Alphabet, the parent company of Google, has partnered with fast-food chain Chipotle to test out drone delivery, according to a report from Bloomberg. The experiment, set to launch later this month and last only a few weeks, is by Project Wing (Alphabet’s drone delivery unit) and will provide airborne burrito deliveries to Virginia Tech students. The Federal Aviation Administration (FAA) has approved the burrito-by-drone program, making it one of the first commercial programs to take flight. Companies like Amazon and Wal-Mart are working on commercializing drones too but have resorted to testing indoors and in other countries due to regulations.
The burrito deliveries will work using a combination of Project Wing drones and Chipotle food trucks. The drones, which are hybrid for both flying and hovering, will take off from a food truck, hover over the destination, and lower the edibles with a winch. Flights will be automated, but human pilots will be on standby to keep the drones from breaking FAA regulations.

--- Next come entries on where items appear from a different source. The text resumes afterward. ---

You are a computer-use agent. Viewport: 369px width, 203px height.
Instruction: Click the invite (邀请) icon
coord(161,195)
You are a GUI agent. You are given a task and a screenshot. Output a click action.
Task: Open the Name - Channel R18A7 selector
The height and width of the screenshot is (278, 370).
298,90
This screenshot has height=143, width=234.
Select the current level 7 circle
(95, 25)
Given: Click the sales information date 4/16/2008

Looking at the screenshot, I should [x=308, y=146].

Dave Vos, the lead of Project Wing, tells Bloomberg part of the challenge is to see how well a drone can deliver hot grub, whether it’s protected and kept warm during delivery.
“It’s the first time that we’re actually out there delivering stuff to people who want that stuff,” Vos explains.

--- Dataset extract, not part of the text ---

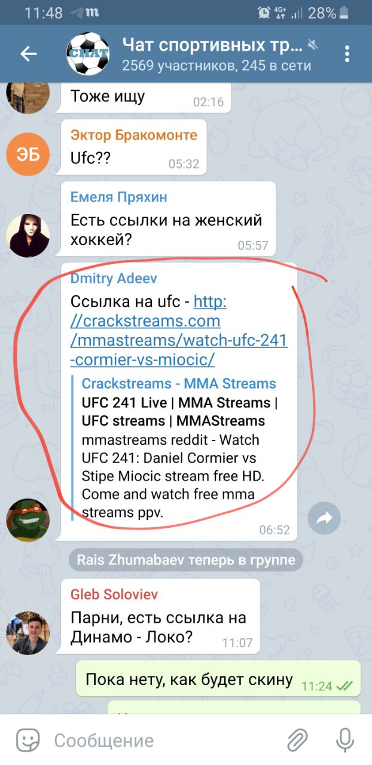This screenshot has height=765, width=372.
Task: Open the crackstreams.com UFC link
Action: click(179, 331)
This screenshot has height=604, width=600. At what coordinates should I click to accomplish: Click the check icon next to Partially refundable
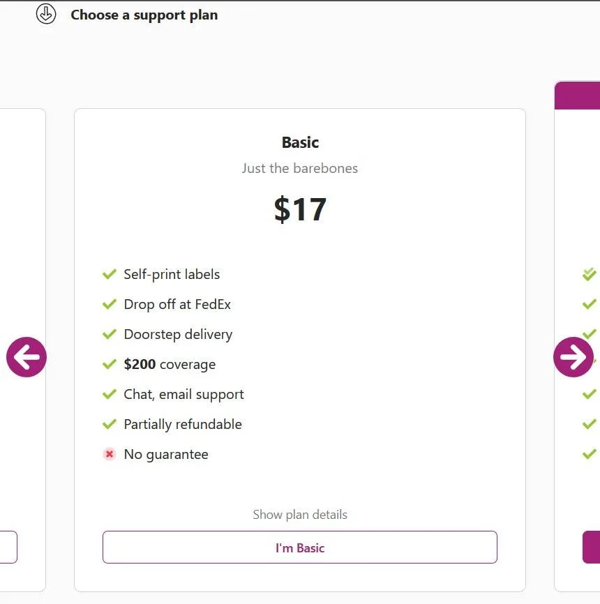coord(110,424)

Since the drones will be flying somewhat solo (not among other drones from other companies), Vos says the pilot program doesn’t assess the creation of a low-level air-traffic system. Luckily, NASA is working with Project Wing to create such a system; this is especially critical if drones are to be buzzing around together.
Project Wing already has the second drone in the works, and it’s said to be better at containing goods for delivery. It won’t be used in the Chipotle program, but we could see it sometime soon. As for Virginia Tech, which is one of the six unmanned test beds in the Mid-Atlantic Aviation Partnership, certain employees and students will be able to hail burritos by drone.